*What to do:* Show every line of the records that includes the word "Instruction".

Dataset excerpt
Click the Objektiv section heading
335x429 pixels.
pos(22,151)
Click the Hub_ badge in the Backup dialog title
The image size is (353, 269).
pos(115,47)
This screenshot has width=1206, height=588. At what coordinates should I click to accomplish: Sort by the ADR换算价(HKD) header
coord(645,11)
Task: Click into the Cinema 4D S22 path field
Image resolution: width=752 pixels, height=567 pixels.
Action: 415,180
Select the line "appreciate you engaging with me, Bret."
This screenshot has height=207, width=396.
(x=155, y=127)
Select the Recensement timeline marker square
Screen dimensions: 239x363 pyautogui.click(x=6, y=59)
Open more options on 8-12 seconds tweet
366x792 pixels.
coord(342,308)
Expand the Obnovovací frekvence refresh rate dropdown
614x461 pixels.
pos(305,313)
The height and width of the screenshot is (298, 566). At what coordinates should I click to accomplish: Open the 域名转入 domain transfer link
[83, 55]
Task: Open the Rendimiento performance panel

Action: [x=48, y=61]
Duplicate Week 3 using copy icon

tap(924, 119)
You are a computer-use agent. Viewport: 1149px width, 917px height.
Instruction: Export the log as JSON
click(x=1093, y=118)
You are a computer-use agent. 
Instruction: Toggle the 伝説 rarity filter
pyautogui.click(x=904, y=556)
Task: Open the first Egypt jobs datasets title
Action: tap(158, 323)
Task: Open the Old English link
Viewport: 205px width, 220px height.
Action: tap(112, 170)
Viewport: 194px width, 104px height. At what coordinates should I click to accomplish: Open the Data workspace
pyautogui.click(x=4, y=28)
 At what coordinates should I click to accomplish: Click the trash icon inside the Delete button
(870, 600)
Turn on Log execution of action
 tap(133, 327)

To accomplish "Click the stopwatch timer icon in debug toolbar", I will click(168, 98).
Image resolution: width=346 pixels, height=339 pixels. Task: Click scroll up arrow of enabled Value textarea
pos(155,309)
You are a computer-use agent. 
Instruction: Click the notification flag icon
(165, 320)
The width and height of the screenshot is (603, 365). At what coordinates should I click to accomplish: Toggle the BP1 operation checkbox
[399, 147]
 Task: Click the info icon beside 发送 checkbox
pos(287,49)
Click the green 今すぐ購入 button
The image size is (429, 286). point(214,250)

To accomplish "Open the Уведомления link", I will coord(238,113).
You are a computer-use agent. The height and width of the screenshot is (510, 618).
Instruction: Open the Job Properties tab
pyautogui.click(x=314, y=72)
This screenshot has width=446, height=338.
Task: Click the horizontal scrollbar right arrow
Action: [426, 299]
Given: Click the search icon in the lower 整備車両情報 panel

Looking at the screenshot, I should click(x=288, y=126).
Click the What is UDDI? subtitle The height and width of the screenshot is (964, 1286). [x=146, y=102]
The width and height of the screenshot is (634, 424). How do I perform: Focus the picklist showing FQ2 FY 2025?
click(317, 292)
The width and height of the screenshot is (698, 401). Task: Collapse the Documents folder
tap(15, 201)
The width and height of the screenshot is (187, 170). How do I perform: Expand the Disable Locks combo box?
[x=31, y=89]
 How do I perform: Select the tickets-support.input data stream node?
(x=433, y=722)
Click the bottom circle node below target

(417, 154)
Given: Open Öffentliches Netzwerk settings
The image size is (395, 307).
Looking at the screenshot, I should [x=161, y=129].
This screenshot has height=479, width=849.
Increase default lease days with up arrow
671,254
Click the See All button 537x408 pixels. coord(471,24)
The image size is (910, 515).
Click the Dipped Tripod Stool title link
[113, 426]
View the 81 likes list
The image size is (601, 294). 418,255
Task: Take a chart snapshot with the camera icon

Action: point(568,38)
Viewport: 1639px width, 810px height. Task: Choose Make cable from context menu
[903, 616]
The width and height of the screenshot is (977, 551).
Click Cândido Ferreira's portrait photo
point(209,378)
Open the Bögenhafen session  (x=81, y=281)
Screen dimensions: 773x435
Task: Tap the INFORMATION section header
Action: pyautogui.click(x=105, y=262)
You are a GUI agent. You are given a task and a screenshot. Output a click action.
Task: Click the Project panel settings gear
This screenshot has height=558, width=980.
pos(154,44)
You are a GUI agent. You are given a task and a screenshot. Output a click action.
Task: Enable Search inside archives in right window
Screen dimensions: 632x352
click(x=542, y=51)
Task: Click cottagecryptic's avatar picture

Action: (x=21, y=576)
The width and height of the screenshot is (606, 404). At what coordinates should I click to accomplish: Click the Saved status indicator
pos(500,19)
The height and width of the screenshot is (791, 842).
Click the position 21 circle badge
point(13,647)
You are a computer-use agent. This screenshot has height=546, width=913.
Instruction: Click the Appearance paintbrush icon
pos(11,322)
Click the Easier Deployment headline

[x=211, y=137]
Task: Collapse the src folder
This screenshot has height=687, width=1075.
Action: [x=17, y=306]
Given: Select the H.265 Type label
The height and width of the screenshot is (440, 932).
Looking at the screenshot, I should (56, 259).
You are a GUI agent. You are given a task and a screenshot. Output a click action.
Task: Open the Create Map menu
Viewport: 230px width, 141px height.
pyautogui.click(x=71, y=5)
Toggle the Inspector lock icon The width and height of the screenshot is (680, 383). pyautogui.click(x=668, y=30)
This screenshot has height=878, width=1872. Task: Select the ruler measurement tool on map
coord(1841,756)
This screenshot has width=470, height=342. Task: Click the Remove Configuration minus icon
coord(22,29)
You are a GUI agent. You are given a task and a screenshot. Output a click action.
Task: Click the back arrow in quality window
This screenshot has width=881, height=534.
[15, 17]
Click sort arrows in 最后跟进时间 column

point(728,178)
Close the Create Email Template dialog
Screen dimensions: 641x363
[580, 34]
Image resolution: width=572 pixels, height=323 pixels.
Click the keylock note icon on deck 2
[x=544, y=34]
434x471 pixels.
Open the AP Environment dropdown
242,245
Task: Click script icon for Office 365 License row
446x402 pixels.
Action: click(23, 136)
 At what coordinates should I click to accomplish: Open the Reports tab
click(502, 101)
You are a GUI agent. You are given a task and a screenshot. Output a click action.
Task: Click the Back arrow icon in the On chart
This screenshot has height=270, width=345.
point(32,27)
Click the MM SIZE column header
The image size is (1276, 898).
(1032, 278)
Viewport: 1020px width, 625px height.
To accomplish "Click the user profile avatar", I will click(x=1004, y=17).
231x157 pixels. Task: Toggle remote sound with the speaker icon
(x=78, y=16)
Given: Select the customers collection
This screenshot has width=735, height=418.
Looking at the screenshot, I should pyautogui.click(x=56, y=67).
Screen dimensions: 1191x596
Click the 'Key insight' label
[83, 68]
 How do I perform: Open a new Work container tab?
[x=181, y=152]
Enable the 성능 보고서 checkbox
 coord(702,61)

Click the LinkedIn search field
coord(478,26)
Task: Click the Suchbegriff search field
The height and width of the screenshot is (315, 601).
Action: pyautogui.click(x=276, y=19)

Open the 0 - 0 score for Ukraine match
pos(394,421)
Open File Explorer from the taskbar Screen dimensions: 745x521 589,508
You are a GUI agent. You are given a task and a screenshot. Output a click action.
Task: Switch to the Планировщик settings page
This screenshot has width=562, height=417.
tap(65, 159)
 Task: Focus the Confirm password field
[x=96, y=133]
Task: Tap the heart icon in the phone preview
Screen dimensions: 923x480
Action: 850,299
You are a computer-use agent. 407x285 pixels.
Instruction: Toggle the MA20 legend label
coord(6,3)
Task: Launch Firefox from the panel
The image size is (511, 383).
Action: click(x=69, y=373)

*Completed task:*
Instruction: Export the log as JSON
Instruction: Toggle the 伝説 rarity filter
Instruction: Click the notification flag icon
Instruction: Open the Job Properties tab
Instruction: Click the Appearance paintbrush icon
Instruction: Toggle the MA20 legend label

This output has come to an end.